Vamos falar sobre RPA? mas não é o quê você está pensando

A sigla do momento é RPA (Robotic Process Automation), porém quando se fala em automação e robôs trazemos de forma tácita assuntos inerentes ao tema e à ‘plaforma’ que na verdade é o grande desafio:
Como gerenciar este exército de robôs disseminados pela empresa?

Automação sempre existiu, desde os simples scripts em VB ou macros que executavam tarefas básicas de forma arcaica até aplicações codificadas em linguagens de versões desatualizadas.

No entanto, precisamos pensar hoje num modelo de gestão e governança que permita orquestrar todos os robôs e automações de forma eficiente em real-time, senão poderemos apenas estar automatizando tarefas que produzirão outro estágio do caos.

Nesse sentido, ao adotarmos plataformas de automação, precisamos desde o início definir o modelo de RPA (Roles, Permissions e Audit), isto porque devemos pensar de forma global, corporativa, que norteará o desenvolvimento das automação no presente ou no futuro, melhorando a gestão e o controle de maneira orquestrada.

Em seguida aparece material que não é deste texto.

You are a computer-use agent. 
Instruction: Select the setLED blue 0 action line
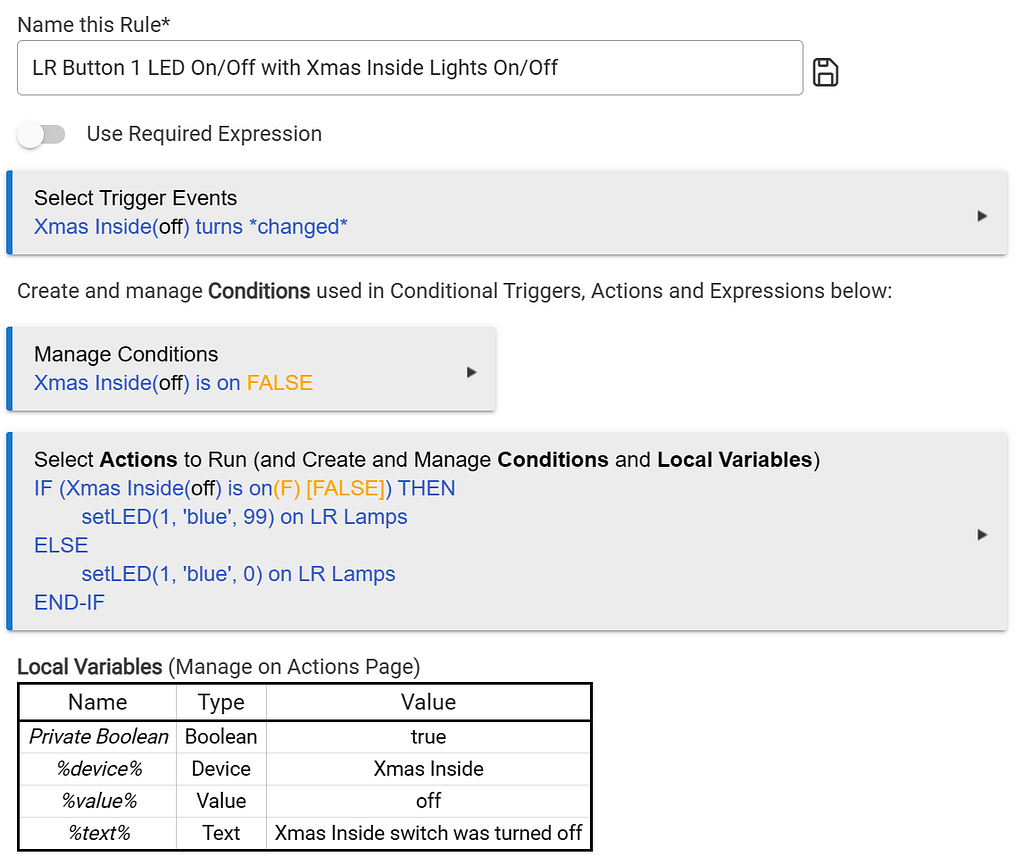pos(238,574)
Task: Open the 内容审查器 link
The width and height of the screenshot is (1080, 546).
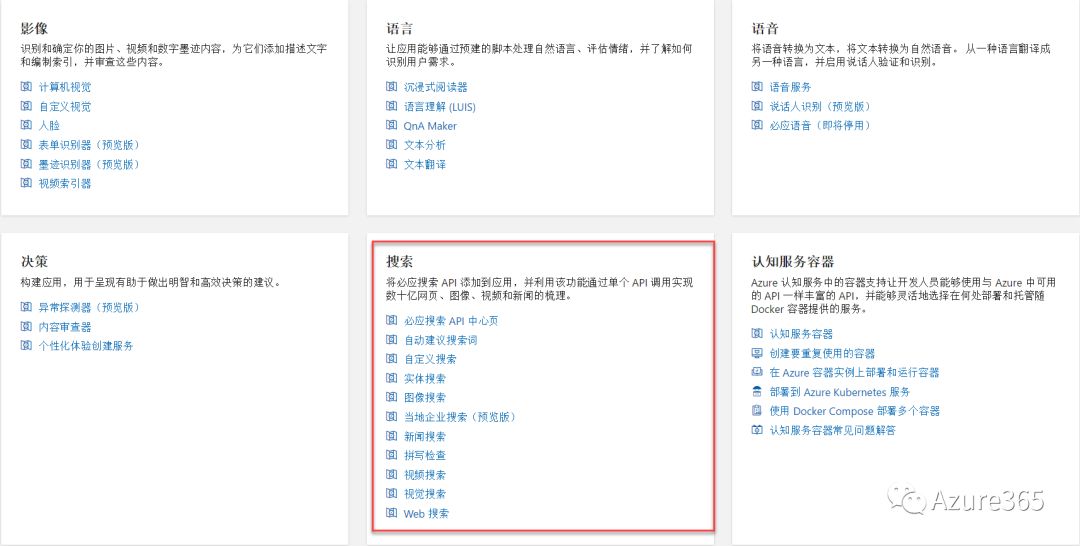Action: pos(64,327)

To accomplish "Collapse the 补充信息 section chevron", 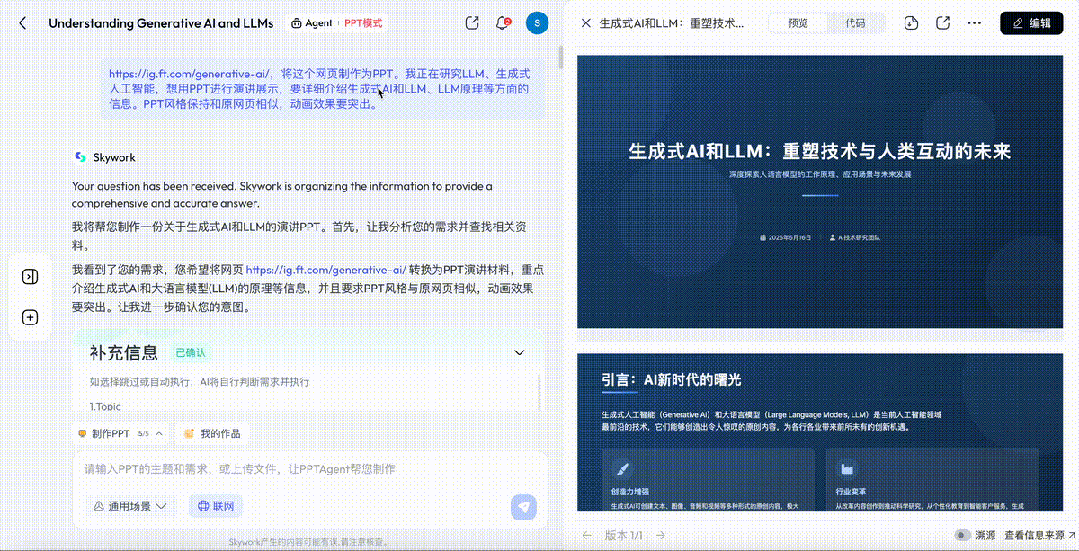I will [519, 352].
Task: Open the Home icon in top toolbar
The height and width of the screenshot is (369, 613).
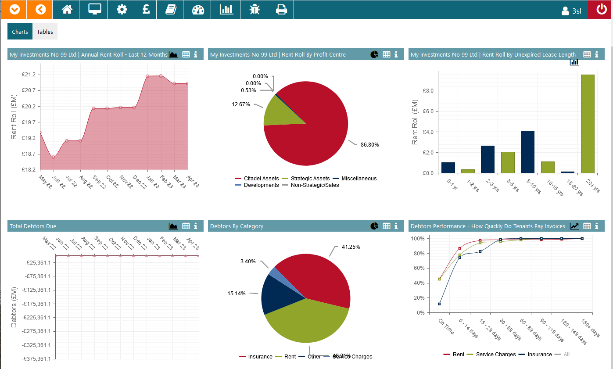Action: pyautogui.click(x=67, y=9)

Identificar e permitir quem faz o quê é fundamental para um ambiente de governança efetiva, podendo a plataforma de automação ser integrada ao Active Directory da empresa – trazendo incontáveis benefícios.

Definir precisamente políticas de RPA (Roles, Permissions e Audit) vai criar um ambiente robusto e bem organizado, definido, regrado de quem pode fazer o quê, quando e onde, isso permitirá gerar uma trilha precisa de informações e rastreabilidade dos robôs, tanto para auditoria quanto para a tecnologia avaliar oportunidades ou exceções.

Robôs precisam ser bem programados, ‘inteligentes’ em completude para executar suas tarefas, mas é mandatório que respeitem integralmente as regras da organização!